Dans le reste de l'Europe, d'autres exemples de dispositifs pourraient faire école. Le Dr Michael Power, médecin consultant de l'hôpital Beaumont en Irlande, a décrit un système de collecte de données issues en temps réel de 26 hôpitaux, qui renseignaient en permanence le nombre de lits et de personnels spécialisés disponibles en soins critiques.
« Tout le monde y avait accès, y compris le grand public ou les politiques, insiste le Dr Power. Au cours des années précédentes, 11 services de soins critiques avaient fermé faute de patients. » L'outil a ainsi permis de les rouvrir très rapidement. « Il a aussi été utilisé pour affecter les patients en fonction de leurs besoins, indique le médecin irlandais. Par exemple, tous les centres ne disposaient pas de système de dialyse. » Ce dispositif a également été mis à profit pour assurer une bonne répartition de l'alimentation des hôpitaux en oxygène.
Cette expérience menée à l'échelle de l'Irlande et de ses cinq millions d'habitants pourrait être exploitée au niveau régional dans d'autres pays plus vastes et peuplés, comme la France. Mais la route est encore longue : « Dans les hôpitaux français, nous ne sommes même pas en mesure de savoir quelles sont les infirmières qui ont travaillé en réanimation. Si nous voulons établir une réserve sanitaire, il nous faut ce genre d'information », déplore le Pr Mira, qui travaille en ce moment à un projet de registre français des spécialistes des soins critiques, sachant que l'Allemagne en a aussi déployé un de ce type.
Une définition commune
Mais avant toute chose, la remise à niveau et la coordination des capacités européennes et régionales en termes de soins critiques se heurtent à l'hétérogénéité de leurs définitions, illustrée en 2020 par un rapport de l'Organisation de coopération et de développement économiques (OCDE). « Nous avons des données sur le nombre de services de soins critiques dans les différents pays, mais nous n'avions pas d'information sur leurs réelles capacités de soins », explique le directeur du département Santé de l'OCDE, David Morgan.
En Angleterre, le National Health Service (NHS) regroupe les patients en quatre catégories, allant de 0 (patients dont les besoins peuvent être assurés dans un service d'hospitalisation classique) à 4 (patients ayant besoin de soins intensifs).

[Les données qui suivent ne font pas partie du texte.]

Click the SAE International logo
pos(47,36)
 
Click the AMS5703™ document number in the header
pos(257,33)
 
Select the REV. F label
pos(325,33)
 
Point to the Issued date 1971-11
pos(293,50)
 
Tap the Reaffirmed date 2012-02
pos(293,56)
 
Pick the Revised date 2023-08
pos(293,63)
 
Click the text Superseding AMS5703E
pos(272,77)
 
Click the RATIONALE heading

En Allemagne, la distinction se fait entre soins de « faible niveau » et de « haut niveau », alors qu'en France, on classe les unités de soins critiques entre réanimation, soins intensifs et surveillance continue. L'Estonie pour sa part compte aussi les lits de réanimation pédiatrique. En naviguant à travers ces définitions, « nous sommes arrivés à une évaluation de l'ordre de 14 lits de réanimation pour 100 000 habitants en 2019 », explique David Morgan.
Au cours de la pandémie, les données préliminaires montrent une augmentation des capacités de lit de l'ordre de 8 % dans les pays ayant fourni des données. L'Italie, le Portugal et la Turquie galopent en tête, avec une augmentation de 30 % du nombre de lits en soins critiques en 2020, par rapport à 2019. L'OCDE demande désormais à ces membres de fournir le nombre de lits et le taux d'occupation moyen au cours de l'année, mais « peu de pays sont encore en mesure de donner ce genre d'information », reconnaît David Morgan. L'OCDE devrait produire prochainement un rapport avec les chiffres actualisés.